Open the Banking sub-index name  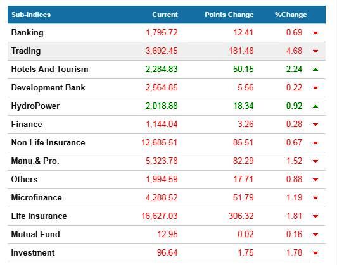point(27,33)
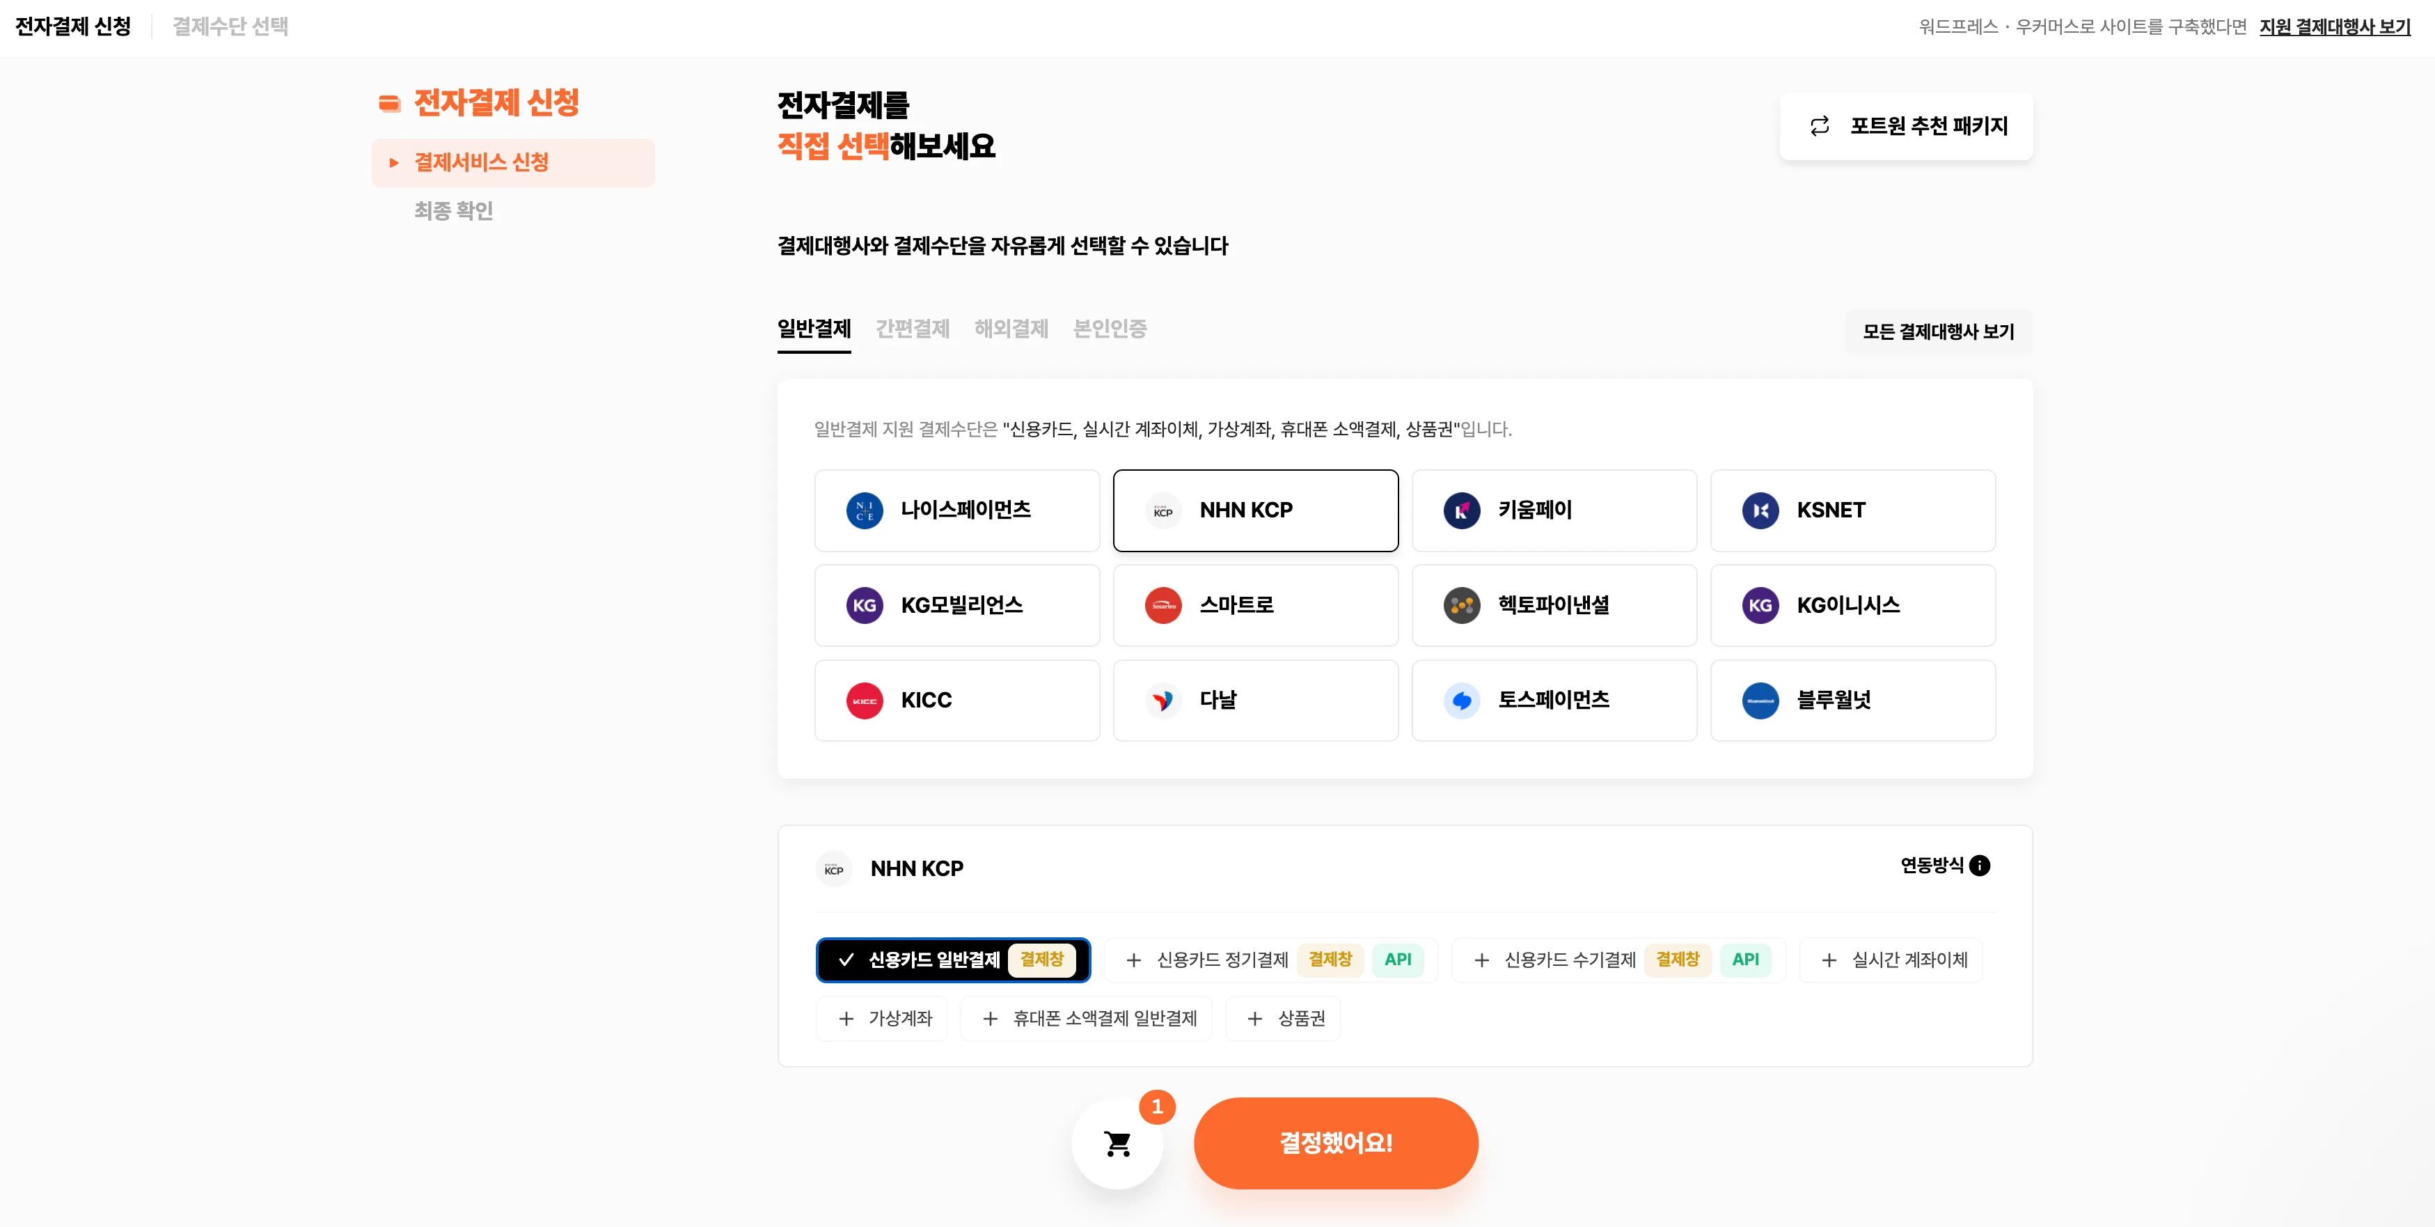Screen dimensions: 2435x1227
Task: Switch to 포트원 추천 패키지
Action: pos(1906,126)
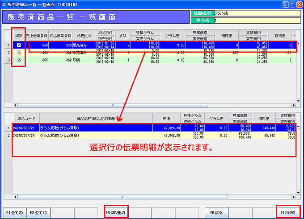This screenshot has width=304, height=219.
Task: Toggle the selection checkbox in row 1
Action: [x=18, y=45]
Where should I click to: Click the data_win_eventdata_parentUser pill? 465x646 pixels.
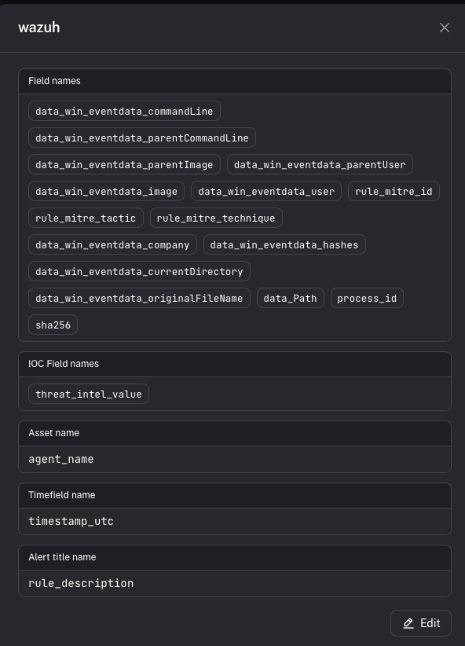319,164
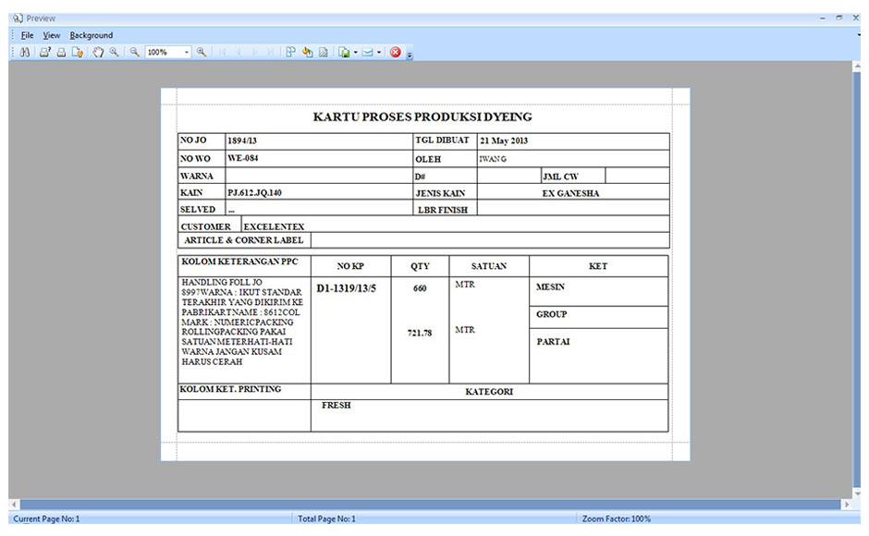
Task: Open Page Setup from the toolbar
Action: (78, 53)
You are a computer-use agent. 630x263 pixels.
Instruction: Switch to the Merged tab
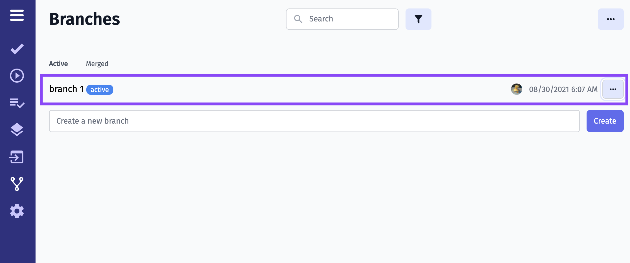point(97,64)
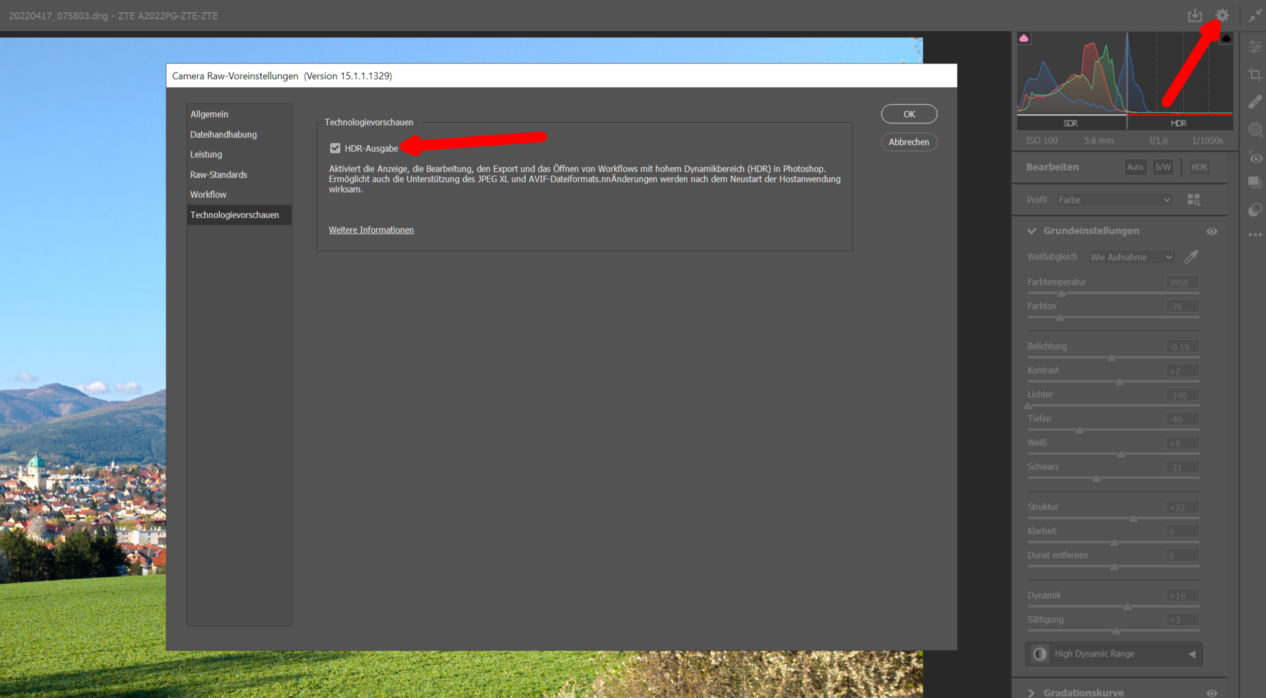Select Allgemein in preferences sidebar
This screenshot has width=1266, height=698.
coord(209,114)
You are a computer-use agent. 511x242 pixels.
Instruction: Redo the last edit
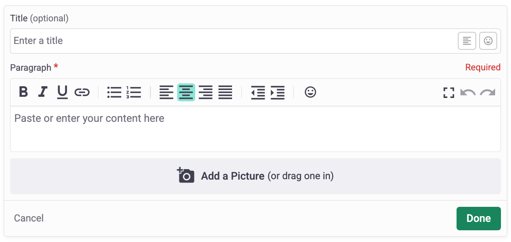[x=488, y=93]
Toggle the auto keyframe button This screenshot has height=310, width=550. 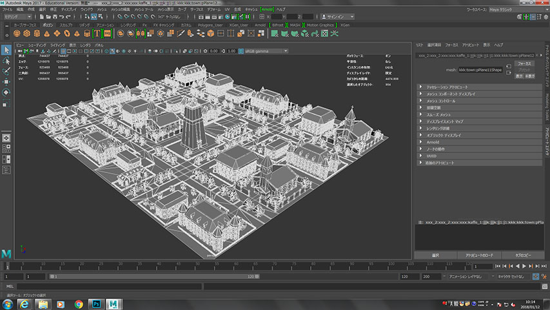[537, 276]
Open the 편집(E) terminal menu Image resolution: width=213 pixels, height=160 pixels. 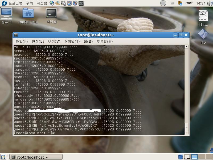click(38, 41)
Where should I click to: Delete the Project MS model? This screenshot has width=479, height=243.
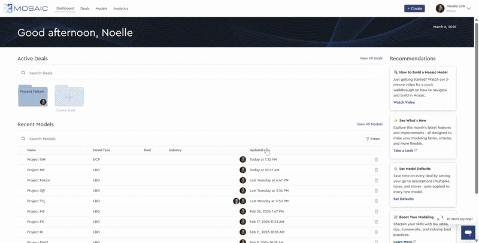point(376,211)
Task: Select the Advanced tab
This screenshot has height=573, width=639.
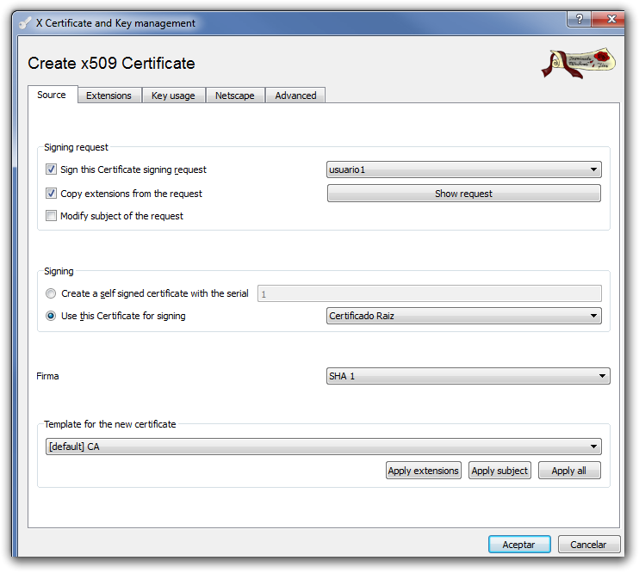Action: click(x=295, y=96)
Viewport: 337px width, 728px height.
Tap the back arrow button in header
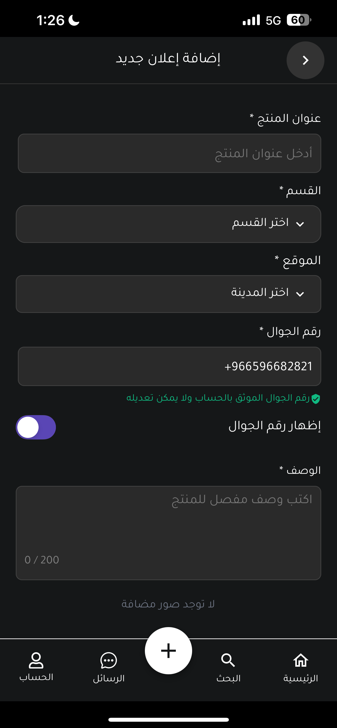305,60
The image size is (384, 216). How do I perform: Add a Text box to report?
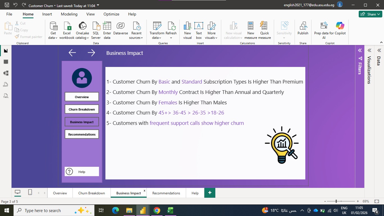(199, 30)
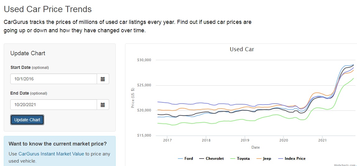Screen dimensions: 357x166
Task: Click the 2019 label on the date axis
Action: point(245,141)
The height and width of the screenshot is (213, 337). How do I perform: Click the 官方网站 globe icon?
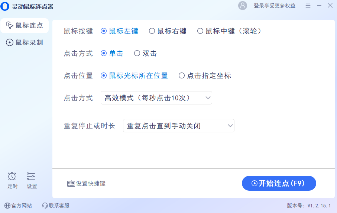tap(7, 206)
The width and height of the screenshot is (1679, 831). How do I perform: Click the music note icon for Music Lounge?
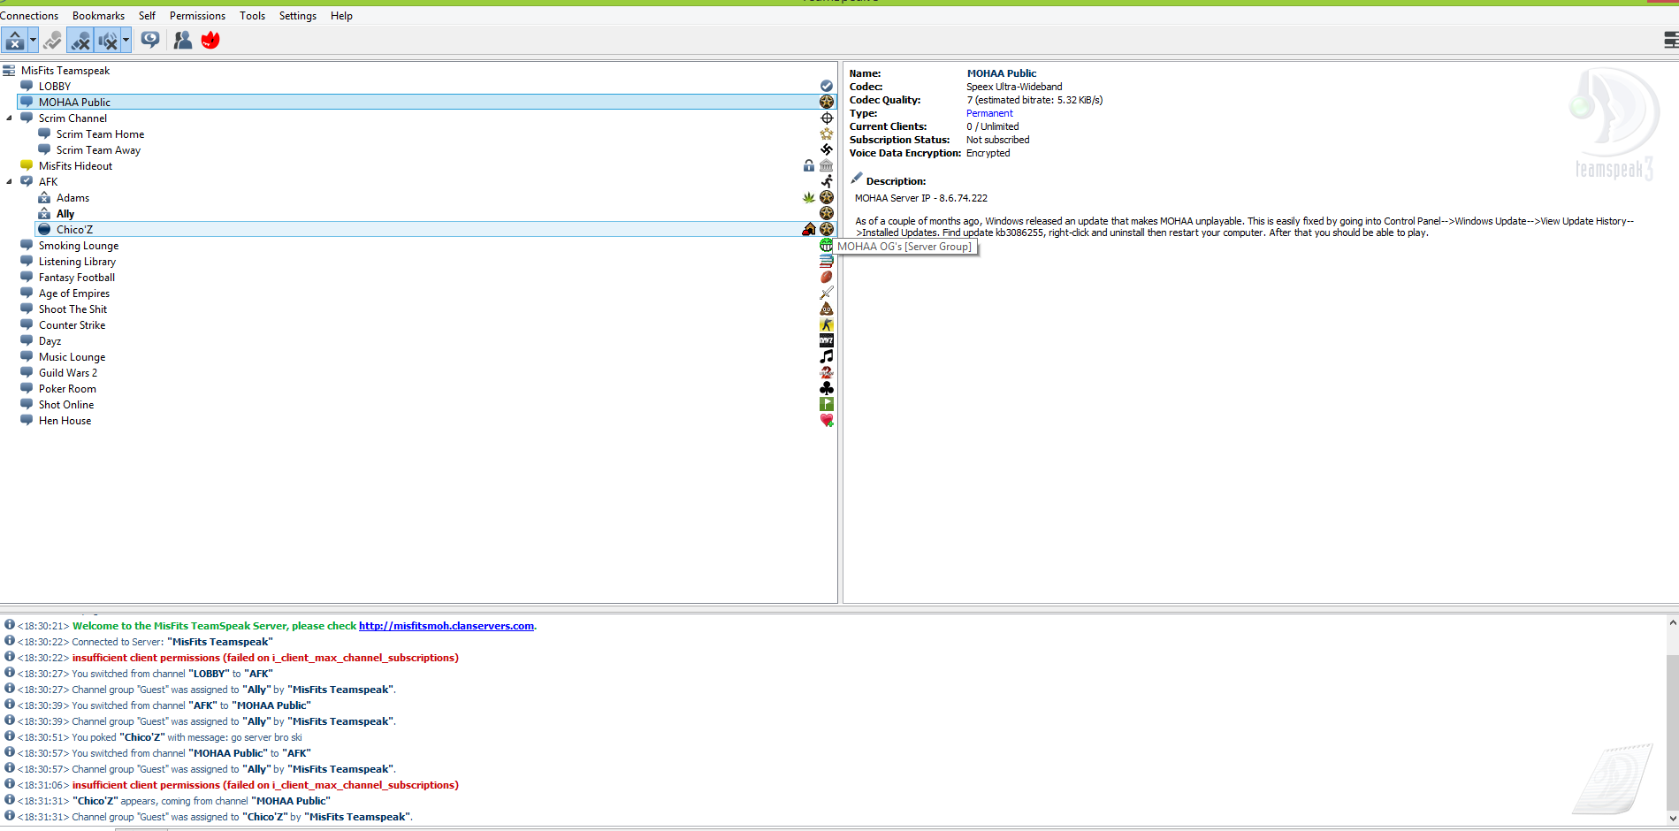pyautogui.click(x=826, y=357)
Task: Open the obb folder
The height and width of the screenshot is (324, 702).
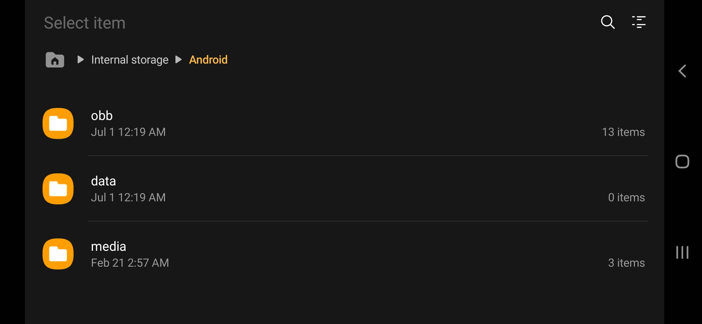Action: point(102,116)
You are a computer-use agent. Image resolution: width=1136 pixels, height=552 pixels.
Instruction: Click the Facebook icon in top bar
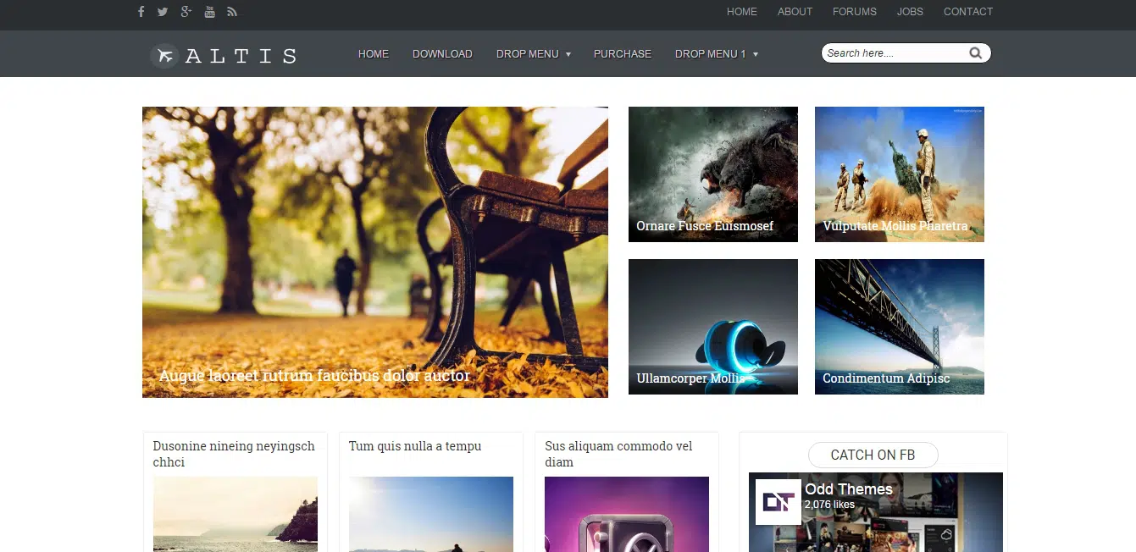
* * * * * * * * *
- _Exercise instructions_
Copy every line of the entries above in which "agent" occurs.

- _Solution_
You are a computer-use agent. 630x263 pixels.
You are a computer-use agent. 511x242 pixels.
You are a computer-use agent. Image resolution: width=1136 pixels, height=552 pixels.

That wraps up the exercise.